**Reading passage:**

★ ★ ★ ★

Titled Rhetorics of Resistance, the book, by Professor Bryan Trabold of Sussex University in Boston, explores the history of this anti-apartheid newspaper, which later became the Mail & Guardian.

“Most of the founders, both editors and managers, were Jewish. So were most of those who put money into it, so were the lawyers and the printers. The writers included Gus Silber, Arthur Goldstuck, Hilary Joffe, and Barbara Ludman; the illustrators included William Kentridge and Zapiro,” said Manoim.

While Rhetorics of Resistance is about censorship and resistance in the press during the late apartheid State of Emergency, the fact that the Weekly Mail was founded and produced mainly by Jews means that this is an important part of our community’s history, Manoim said.

Trabold based his book on two newspapers: The New Nation, a paper aimed at a largely black, working class audience and funded by the Catholic Church; and The Weekly Mail, “which was then largely owned by its own staff. Its aim was to open the eyes of white South Africans to what was happening in this country right under their noses,” said Manoim.

Trabold started his research 20 years ago in 1998, during a two-year period he spent in South Africa. He made several visits to South Africa after that, but nothing further materialised.

★ ★ ★ ★

**Short problem 1:** According to the newspaper history text, which writers did the Weekly Mail include? List every one named.
**Short problem 2:** Copy the entries from the first line through the line containing "sorted [255, 544]", both included.

(Pointing records for text and elements)

★ ★ ★ ★

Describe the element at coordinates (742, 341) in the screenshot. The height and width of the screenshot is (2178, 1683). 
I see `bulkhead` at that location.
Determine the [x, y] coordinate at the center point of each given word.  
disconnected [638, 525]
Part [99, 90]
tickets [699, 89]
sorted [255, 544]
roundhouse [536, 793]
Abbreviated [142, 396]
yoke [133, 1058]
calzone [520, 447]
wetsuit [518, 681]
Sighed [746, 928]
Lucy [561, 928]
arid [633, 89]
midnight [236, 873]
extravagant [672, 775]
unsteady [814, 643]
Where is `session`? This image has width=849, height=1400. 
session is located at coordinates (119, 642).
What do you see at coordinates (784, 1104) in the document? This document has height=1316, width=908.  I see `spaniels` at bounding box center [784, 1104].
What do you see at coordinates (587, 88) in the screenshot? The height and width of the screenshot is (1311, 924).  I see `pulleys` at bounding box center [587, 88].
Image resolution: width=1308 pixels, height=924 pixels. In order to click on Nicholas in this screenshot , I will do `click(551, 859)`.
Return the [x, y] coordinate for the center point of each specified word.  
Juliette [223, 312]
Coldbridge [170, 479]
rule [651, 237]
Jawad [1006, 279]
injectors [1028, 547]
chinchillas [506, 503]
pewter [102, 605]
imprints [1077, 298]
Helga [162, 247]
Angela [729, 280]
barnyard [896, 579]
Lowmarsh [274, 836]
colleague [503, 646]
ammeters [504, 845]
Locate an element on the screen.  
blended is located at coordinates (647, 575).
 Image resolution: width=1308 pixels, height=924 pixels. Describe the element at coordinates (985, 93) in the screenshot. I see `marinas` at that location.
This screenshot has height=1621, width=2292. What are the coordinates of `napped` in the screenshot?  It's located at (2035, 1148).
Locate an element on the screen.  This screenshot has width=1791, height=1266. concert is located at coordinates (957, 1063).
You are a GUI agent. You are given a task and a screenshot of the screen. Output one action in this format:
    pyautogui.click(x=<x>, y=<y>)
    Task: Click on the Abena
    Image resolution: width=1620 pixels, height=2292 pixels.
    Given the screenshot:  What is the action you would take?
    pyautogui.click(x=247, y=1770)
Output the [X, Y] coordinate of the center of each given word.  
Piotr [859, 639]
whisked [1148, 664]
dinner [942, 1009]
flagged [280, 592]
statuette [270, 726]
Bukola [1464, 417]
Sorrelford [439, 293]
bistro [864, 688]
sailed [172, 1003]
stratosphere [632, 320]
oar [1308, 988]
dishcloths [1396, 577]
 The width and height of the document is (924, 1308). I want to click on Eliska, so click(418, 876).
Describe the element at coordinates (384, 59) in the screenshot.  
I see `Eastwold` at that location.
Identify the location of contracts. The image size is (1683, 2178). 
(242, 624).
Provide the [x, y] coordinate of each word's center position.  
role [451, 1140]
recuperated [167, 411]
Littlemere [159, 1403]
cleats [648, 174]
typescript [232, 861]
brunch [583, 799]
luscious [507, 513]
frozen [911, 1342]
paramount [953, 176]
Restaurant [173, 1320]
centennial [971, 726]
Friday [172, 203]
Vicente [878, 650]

★ ★ ★ ★

**Output 1:** Gus Silber, Arthur Goldstuck, Hilary Joffe, Barbara Ludman

**Output 2:**
Describe the element at coordinates (742, 341) in the screenshot. The height and width of the screenshot is (2178, 1683). 
I see `bulkhead` at that location.
Determine the [x, y] coordinate at the center point of each given word.  
disconnected [638, 525]
Part [99, 90]
tickets [699, 89]
sorted [255, 544]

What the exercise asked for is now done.